Selon lui, la longévité, le bien-être et l’état de santé de la population figurent désormais parmi les indicateurs pris en compte par les investisseurs internationaux pour apprécier la stabilité économique et le potentiel de développement d’un pays.
« La véritable force économique d’un pays ne repose pas sur les richesses de son sous-sol, mais sur la qualité de son capital humain », a-t-il déclaré.
La santé, un moteur de croissance économique
Daniel Mukoko Samba a expliqué que les investissements dans la santé produisent des effets qui dépassent le seul secteur hospitalier.
Une population en meilleure santé travaille plus longtemps, connaît moins d’absences liées à la maladie et participe davantage à la production nationale. À l’inverse, des systèmes de santé fragiles entraînent une baisse de la productivité, une augmentation des dépenses des ménages et une réduction des revenus.
Les institutions économiques internationales considèrent désormais le capital humain comme l’un des principaux déterminants de la croissance de long terme.
La Banque mondiale souligne notamment que l’amélioration de la santé, de l’éducation et des compétences contribue directement à accroître la productivité des économies.

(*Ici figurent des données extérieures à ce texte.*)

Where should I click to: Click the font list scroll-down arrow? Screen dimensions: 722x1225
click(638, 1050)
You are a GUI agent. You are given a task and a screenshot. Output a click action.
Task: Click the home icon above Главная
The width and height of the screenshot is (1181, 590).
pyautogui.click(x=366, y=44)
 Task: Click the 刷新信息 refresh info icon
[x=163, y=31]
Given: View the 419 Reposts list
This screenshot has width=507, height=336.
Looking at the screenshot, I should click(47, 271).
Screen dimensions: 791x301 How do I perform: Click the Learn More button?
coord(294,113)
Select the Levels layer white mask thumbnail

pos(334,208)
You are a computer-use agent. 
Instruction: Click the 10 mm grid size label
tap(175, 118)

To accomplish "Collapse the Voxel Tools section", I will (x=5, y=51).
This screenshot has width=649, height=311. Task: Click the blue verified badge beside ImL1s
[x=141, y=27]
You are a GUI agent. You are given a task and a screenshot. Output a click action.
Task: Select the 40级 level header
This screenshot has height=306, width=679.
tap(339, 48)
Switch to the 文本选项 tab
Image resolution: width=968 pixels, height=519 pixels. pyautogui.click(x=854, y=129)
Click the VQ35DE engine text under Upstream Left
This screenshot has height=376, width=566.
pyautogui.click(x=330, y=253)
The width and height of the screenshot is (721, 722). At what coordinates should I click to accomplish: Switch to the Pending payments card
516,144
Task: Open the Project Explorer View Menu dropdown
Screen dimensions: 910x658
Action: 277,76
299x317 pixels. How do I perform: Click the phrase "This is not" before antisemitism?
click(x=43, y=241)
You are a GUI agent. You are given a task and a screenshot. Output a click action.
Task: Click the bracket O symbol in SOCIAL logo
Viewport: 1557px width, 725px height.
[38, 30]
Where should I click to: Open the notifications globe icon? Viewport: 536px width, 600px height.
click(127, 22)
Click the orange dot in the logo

C’est dans cette logique que le Vice-Premier ministre a plaidé pour un renforcement durable des investissements dans le système sanitaire congolais.
Une espérance de vie encore inférieure à la moyenne africaine
Les données de l’Organisation mondiale de la santé montrent que la RDC a progressivement amélioré les conditions de santé de sa population.
L’espérance de vie à la naissance est passée d’environ 53 ans en 2000 à 61,6 ans en 2021. Malgré cette progression, elle demeure inférieure à la moyenne africaine, estimée à 63,6 ans.
L’OMS estime par ailleurs que l’espérance de vie en bonne santé en RDC atteint 53,2 ans. Cela signifie qu’une partie importante de la population vit plusieurs années avec des maladies ou des incapacités susceptibles de réduire sa participation à l’activité économique.
Ces indicateurs sont aujourd’hui utilisés pour mesurer la performance des systèmes de santé et leur contribution au développement économique.
Vers un financement durable de la Couverture Santé Universelle
Au cours de son intervention, Daniel Mukoko Samba a plaidé pour un pacte national destiné à consolider le système sanitaire et à assurer un financement durable de la Couverture Santé Universelle.
Cette approche vise à mobiliser l’État, les partenaires techniques et financiers ainsi que le secteur privé afin de garantir un accès plus large aux soins sans exposer les ménages à des difficultés financières importantes.
Le financement durable de la Couverture Santé Universelle constitue également un levier pour améliorer les indicateurs de santé, renforcer le capital humain et soutenir une croissance économique plus inclusive.
La cérémonie s’est achevée par une visite des stands d’exposition. Plusieurs établissements de santé y ont présenté des équipements, des innovations technologiques et des initiatives destinées à améliorer la qualité des services hospitaliers en République démocratique du Congo.